--- INFORMATION Enclosed Below ---

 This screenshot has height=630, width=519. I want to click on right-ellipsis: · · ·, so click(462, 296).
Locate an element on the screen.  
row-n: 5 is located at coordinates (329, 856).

--- End of Enclosed INFORMATION ---
--- INFORMATION Enclosed Below ---

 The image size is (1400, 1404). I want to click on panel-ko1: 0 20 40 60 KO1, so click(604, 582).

--- End of Enclosed INFORMATION ---
--- INFORMATION Enclosed Below ---

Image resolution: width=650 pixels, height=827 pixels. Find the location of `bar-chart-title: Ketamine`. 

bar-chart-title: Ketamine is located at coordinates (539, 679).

--- End of Enclosed INFORMATION ---

Duplicate the stretch from the line that contains "Image resolution: width=650" through the line that contains "bar-chart-title: Ketamine is" in the listing above, reproducing only those lines without any change.

* OUTPUT FOR THIS EXERCISE *
Image resolution: width=650 pixels, height=827 pixels. Find the location of `bar-chart-title: Ketamine`. 

bar-chart-title: Ketamine is located at coordinates (539, 679).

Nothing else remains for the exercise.